There have been legitimate questions raised about the terms of the purchase offer. The more we understand about the city's proposal, however, the better it sounds for transit riders, West Siders and New York taxpayers.

The city's offer gives the MTA $500 million in needed cash, plus generates more than $2.2 billion to finance the No. 7 line extension, the most important big-ticket expansion project in the MTA's capital plan.

By accepting this proposal, the MTA would accelerate the construction of the first major expansion of our subway system in 40 years. And, ultimately, the private sector would pay for it!

Right now, the economy is strong, Manhattan real estate values are at an all-time high and, as a result, the rights for property to be developed on the far West Side can more than cover the cost of a subway connection from Grand Central Station to 11th Ave. and down to 34th St. There is really no alternative for financing this new subway service, since the MTA has no money to build it and we would have to wait decades for federal dollars to be available.

A study of transit priorities conducted by the Partnership for New York City showed that the No. 7 extension will generate more than five times its capital cost in new jobs, taxes and economic activity—a total of more than $13 billion in economic development benefits. Bringing subway service to 11th Ave. accomplishes much more, however, since it will accelerate commercial and residential development in the surrounding area.

In addition to financing the new subway, development of the West Side is projected to spur creation of 225,000 new permanent jobs and $17.2 billion in private investment over the next 30 years. When all is said and done, this new mixed-use district is calculated to produce some $60 billion in net economic benefits to the city and state over the next 30 years. The city is seeking to control the railyards in order to jump-start this entire development program.

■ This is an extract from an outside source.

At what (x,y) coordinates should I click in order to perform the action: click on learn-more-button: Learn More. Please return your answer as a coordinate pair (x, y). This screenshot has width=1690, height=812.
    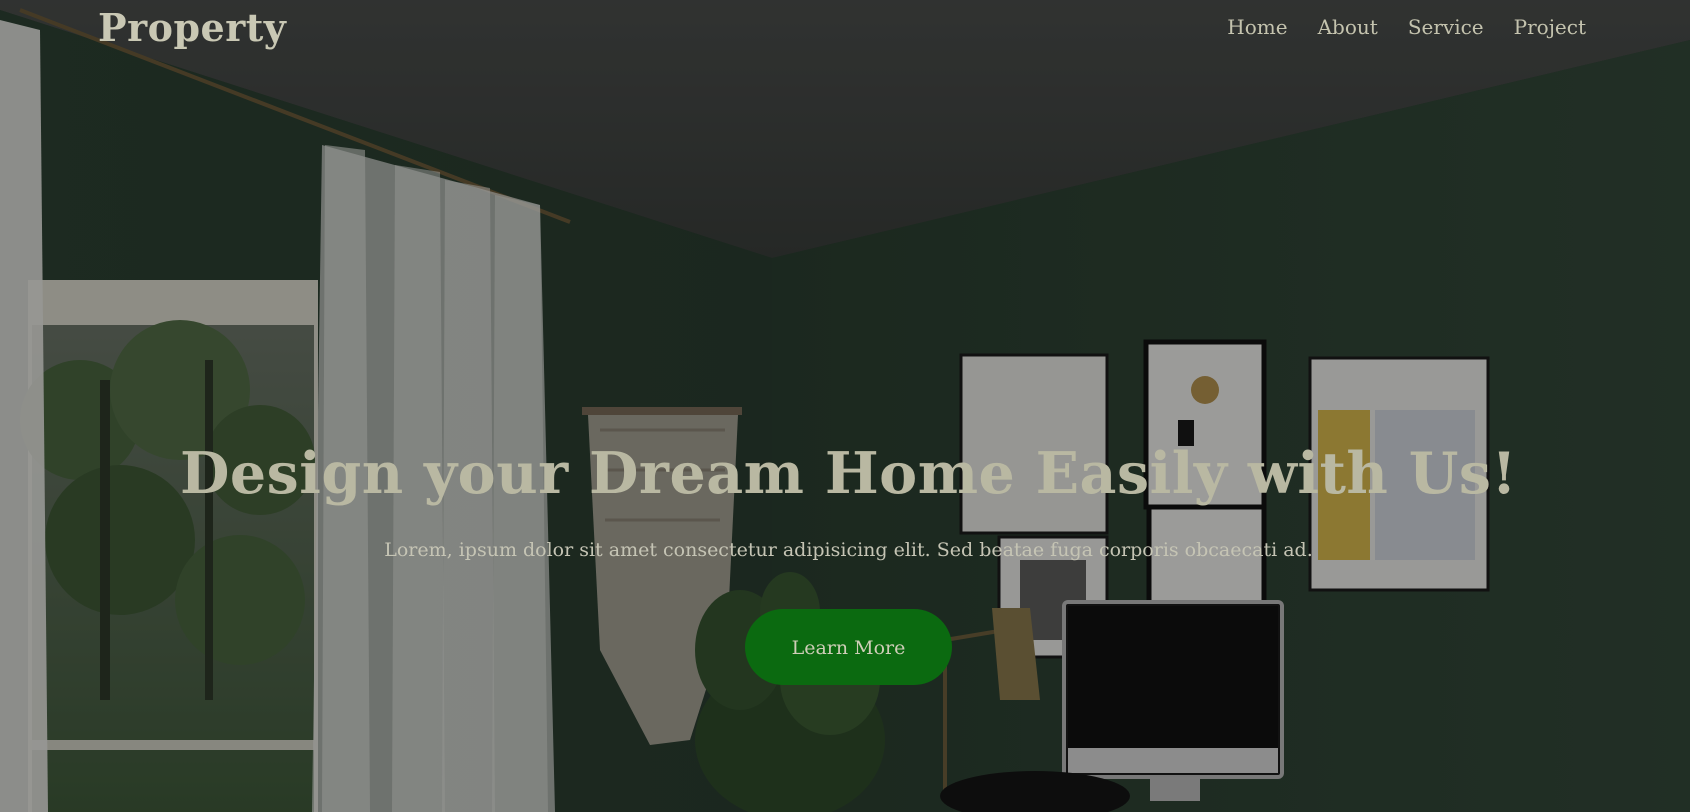
    Looking at the image, I should click on (848, 647).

Obviously, a process must be put in place to ensure that this piece of valuable public property is ultimately sold for the right price and developed for the best possible purposes. And everyone agrees that the perennially cash-strapped MTA must get its fair value from the sale of the site.

The far West Side represents the last significant area for major redevelopment in Manhattan. Businesses that want to locate in New York are literally being turned away because of lack of appropriate office space. Housing prices have skyrocketed because demand far outstrips supply. It is appropriate and timely that the Bloomberg administration and the Council speaker have teamed up to accelerate development on the West Side and simultaneously deliver the MTA a very good deal.

Wylde is the president and chief executive officer of the Partnership for New York City.